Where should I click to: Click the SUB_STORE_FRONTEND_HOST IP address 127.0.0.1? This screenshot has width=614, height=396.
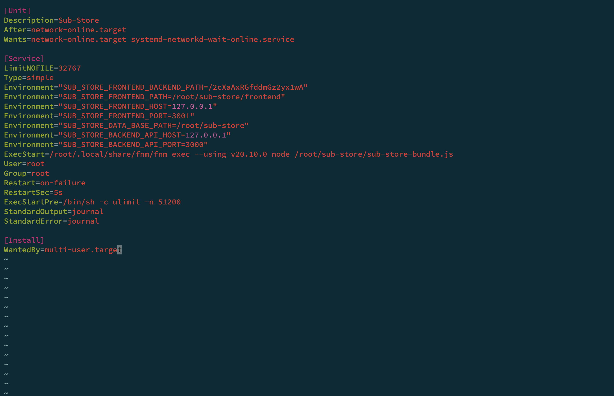pyautogui.click(x=192, y=106)

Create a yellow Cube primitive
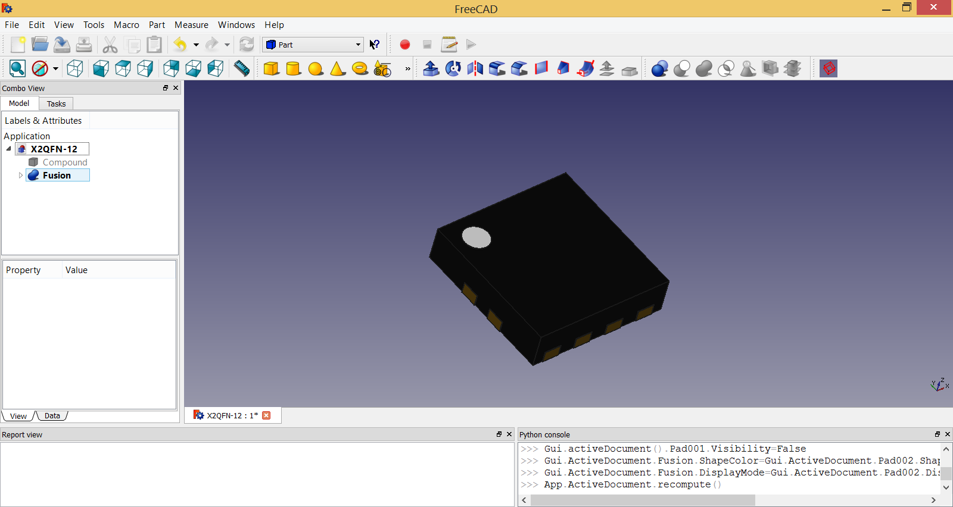tap(272, 68)
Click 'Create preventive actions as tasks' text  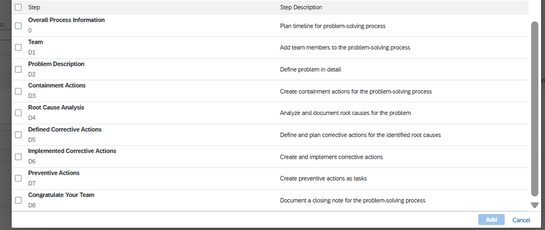point(323,179)

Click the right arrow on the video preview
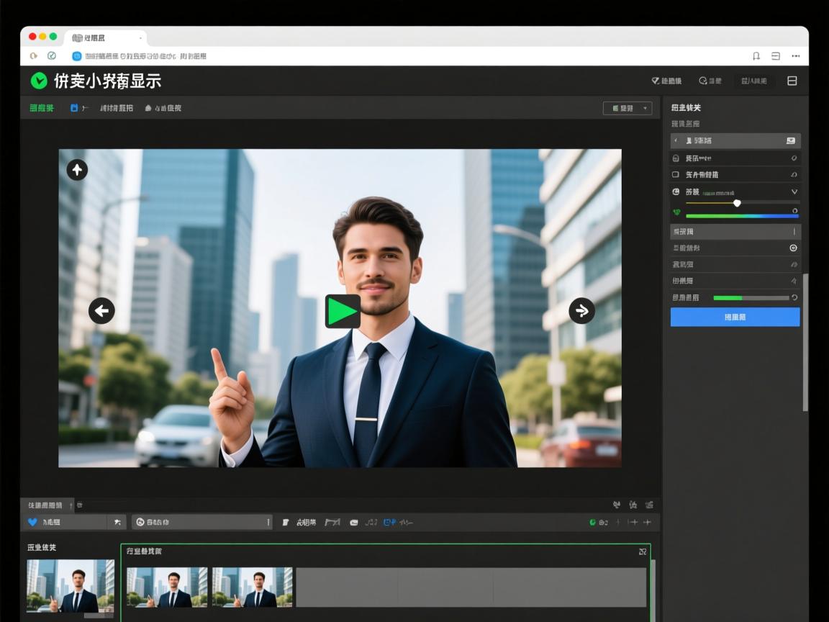pyautogui.click(x=581, y=311)
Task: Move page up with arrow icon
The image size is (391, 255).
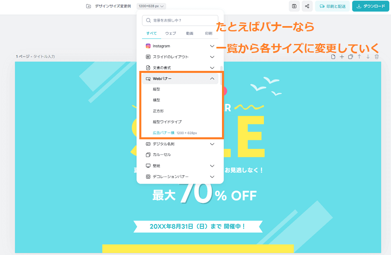Action: point(359,57)
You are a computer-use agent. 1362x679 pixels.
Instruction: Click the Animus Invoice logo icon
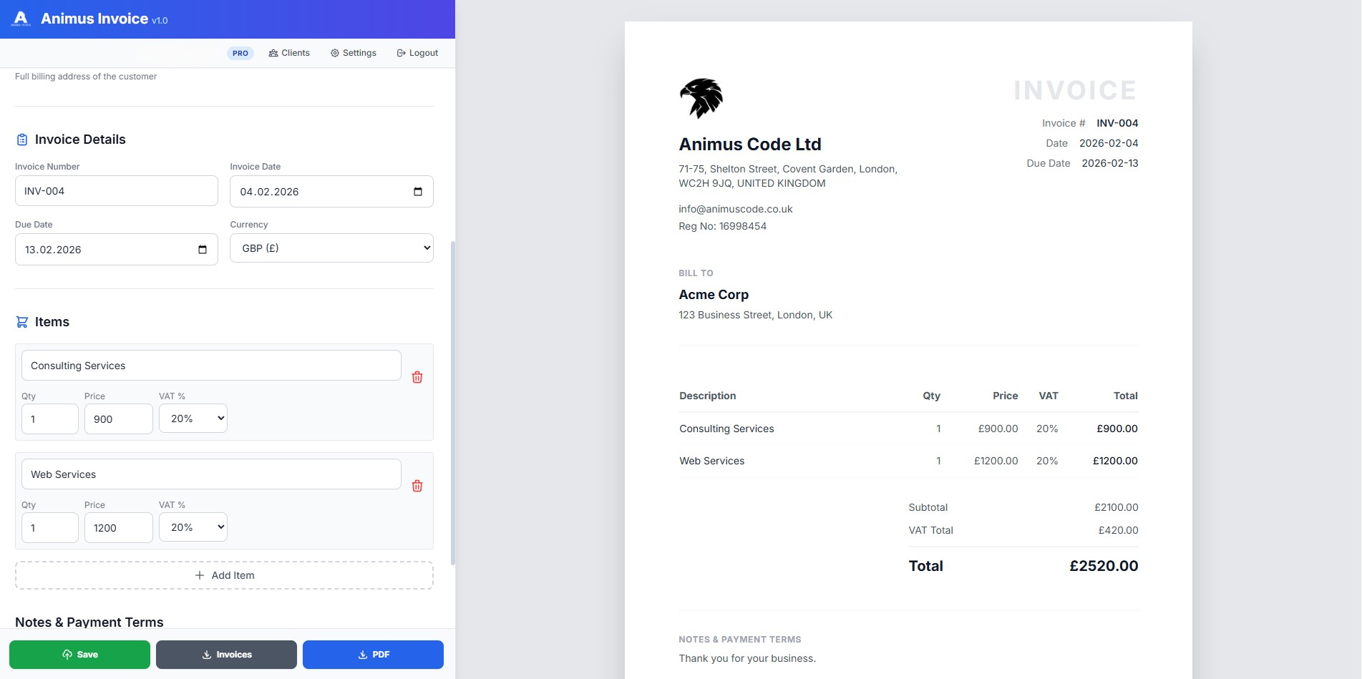(x=21, y=19)
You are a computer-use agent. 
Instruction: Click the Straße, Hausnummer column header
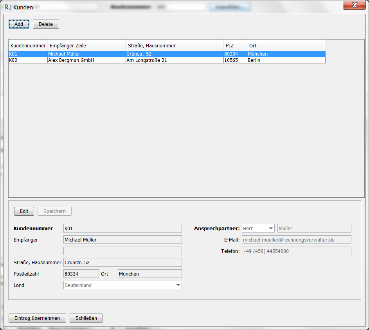click(x=174, y=46)
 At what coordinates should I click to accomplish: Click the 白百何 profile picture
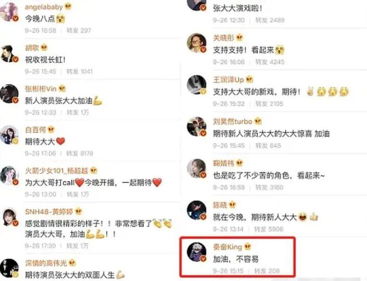click(x=9, y=135)
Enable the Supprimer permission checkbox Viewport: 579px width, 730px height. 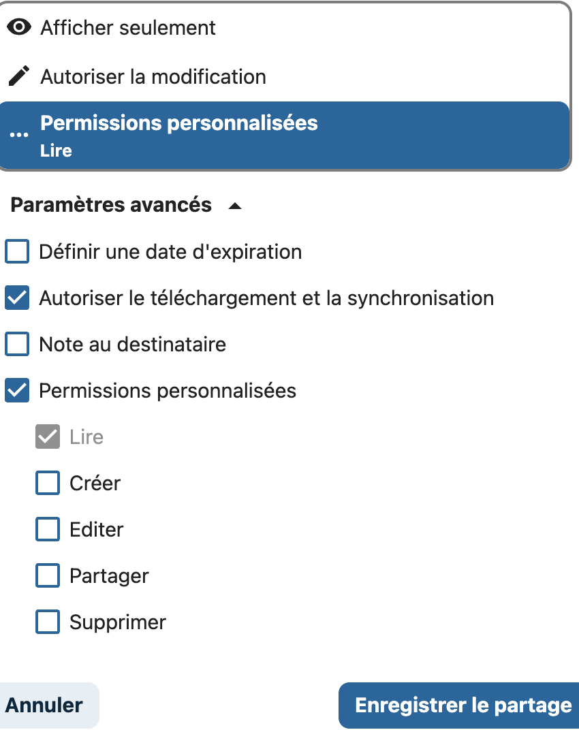click(48, 622)
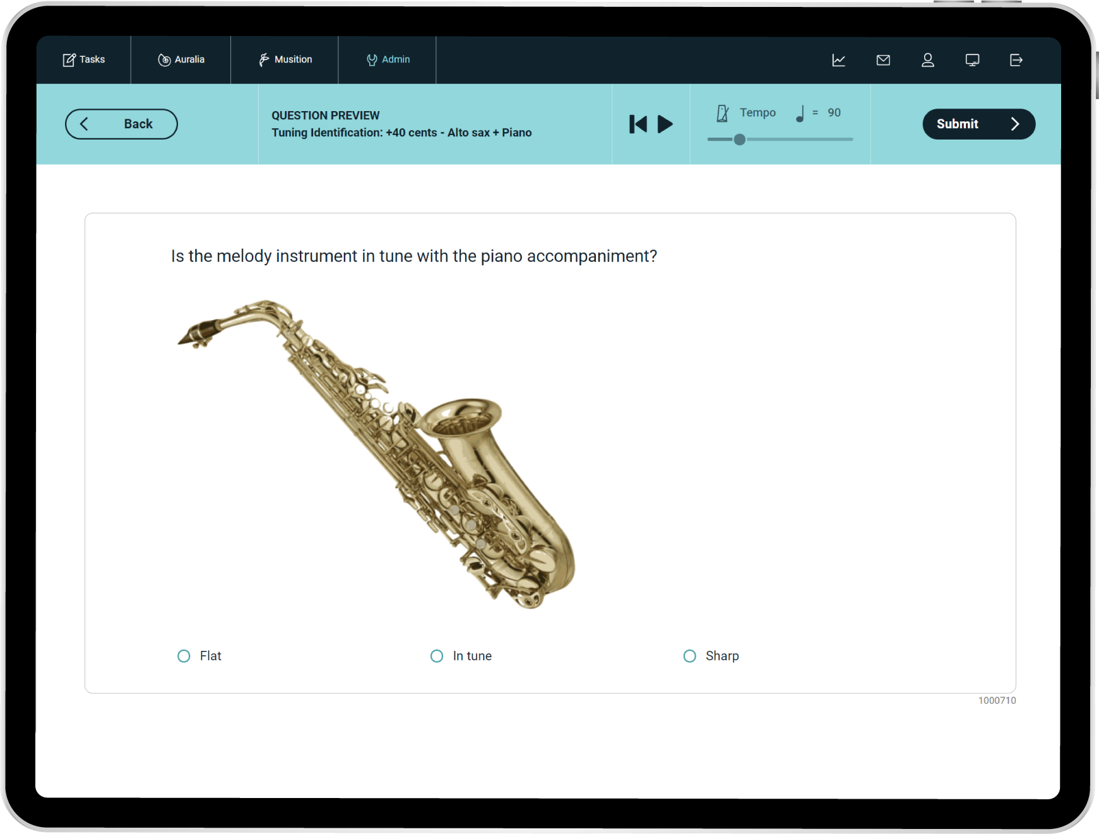Switch to the Musition tab
Viewport: 1099px width, 834px height.
[285, 60]
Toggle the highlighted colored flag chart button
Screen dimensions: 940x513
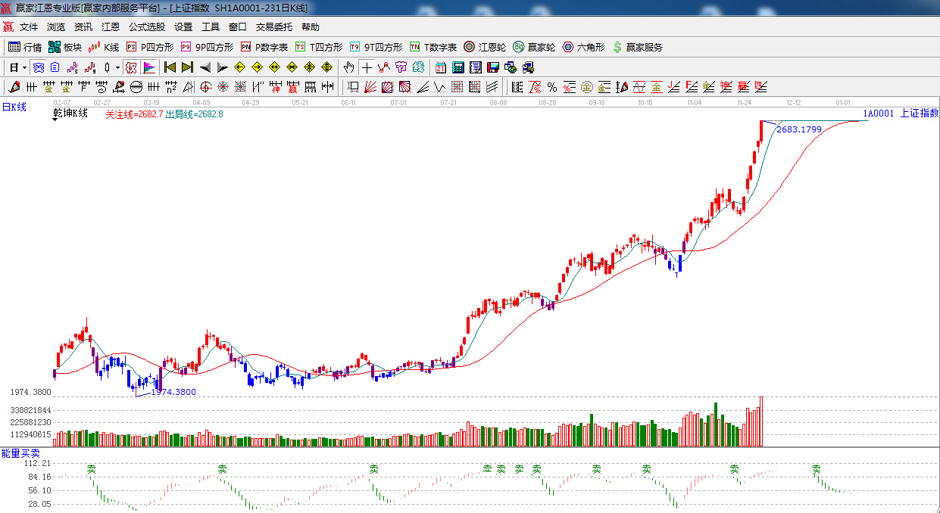point(149,67)
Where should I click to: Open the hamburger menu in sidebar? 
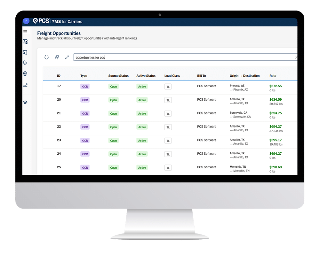(x=25, y=32)
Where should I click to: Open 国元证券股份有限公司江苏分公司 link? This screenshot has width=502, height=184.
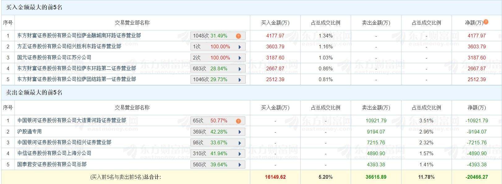[x=54, y=58]
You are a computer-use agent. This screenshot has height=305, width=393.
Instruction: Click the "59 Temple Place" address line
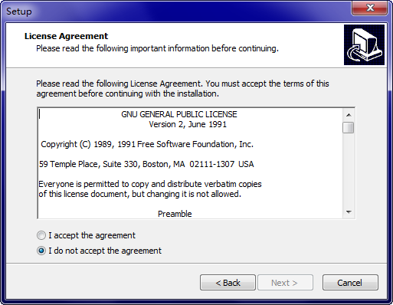146,164
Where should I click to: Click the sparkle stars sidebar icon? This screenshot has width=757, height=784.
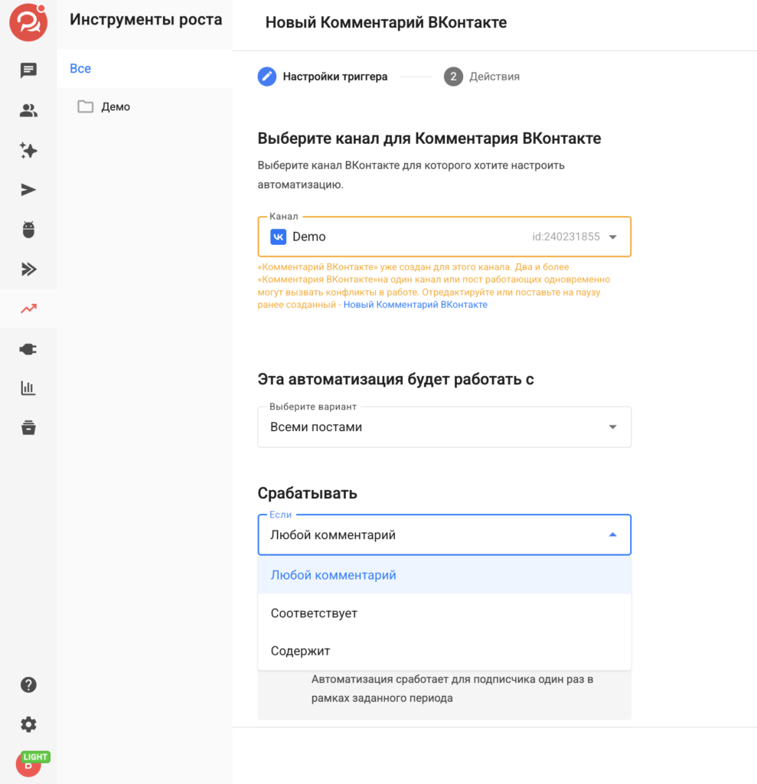28,151
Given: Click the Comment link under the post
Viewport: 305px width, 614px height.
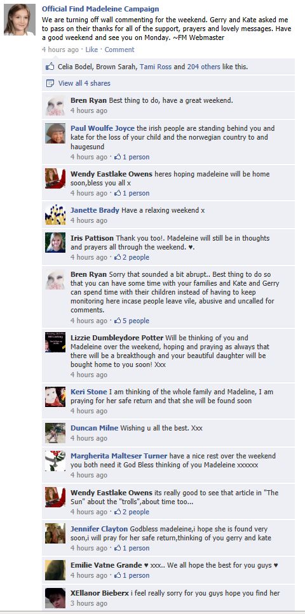Looking at the screenshot, I should pos(119,50).
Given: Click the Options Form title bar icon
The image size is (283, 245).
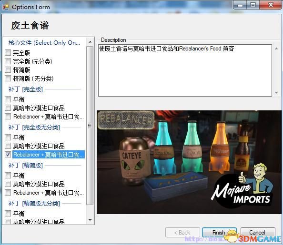Looking at the screenshot, I should [x=6, y=7].
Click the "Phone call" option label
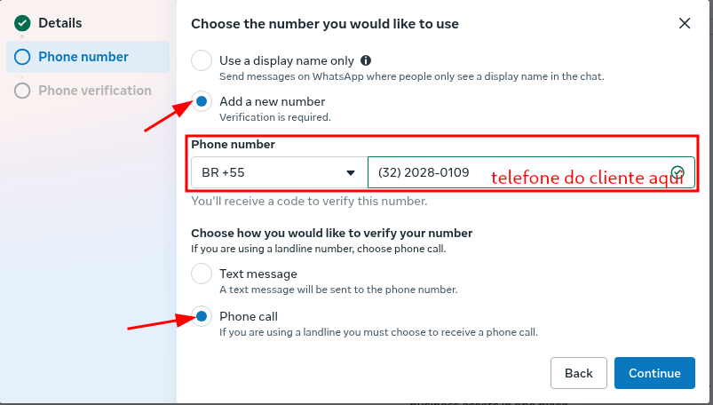Viewport: 713px width, 405px height. coord(249,316)
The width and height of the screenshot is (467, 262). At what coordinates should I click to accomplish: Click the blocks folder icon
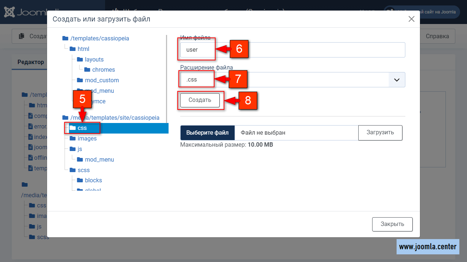tap(80, 180)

=======

## What to produce
Copy the lines from the one containing "Where should I click to: Open 国元证券股份有限公司江苏分公司" through the last line, changing "Given" to "Task" and keeping everything else the same. Leave the pictures out.

## Solution for this task
Where should I click to: Open 国元证券股份有限公司江苏分公司 link? This screenshot has width=502, height=184.
[x=54, y=58]
You are a computer-use agent. This screenshot has height=305, width=393.
Instruction: Click the "59 Temple Place" address line
146,164
Where should I click to: Click the sparkle stars sidebar icon? This screenshot has width=757, height=784.
28,151
Task: Click the Comment link under the post
Viewport: 305px width, 614px height.
Looking at the screenshot, I should pos(119,50).
Task: Click the Options Form title bar icon
The image size is (283, 245).
Looking at the screenshot, I should [x=6, y=7].
Click the "Phone call" option label
Viewport: 713px width, 405px height. coord(249,316)
The width and height of the screenshot is (467, 262). At what coordinates should I click to accomplish: Click the blocks folder icon
tap(80, 180)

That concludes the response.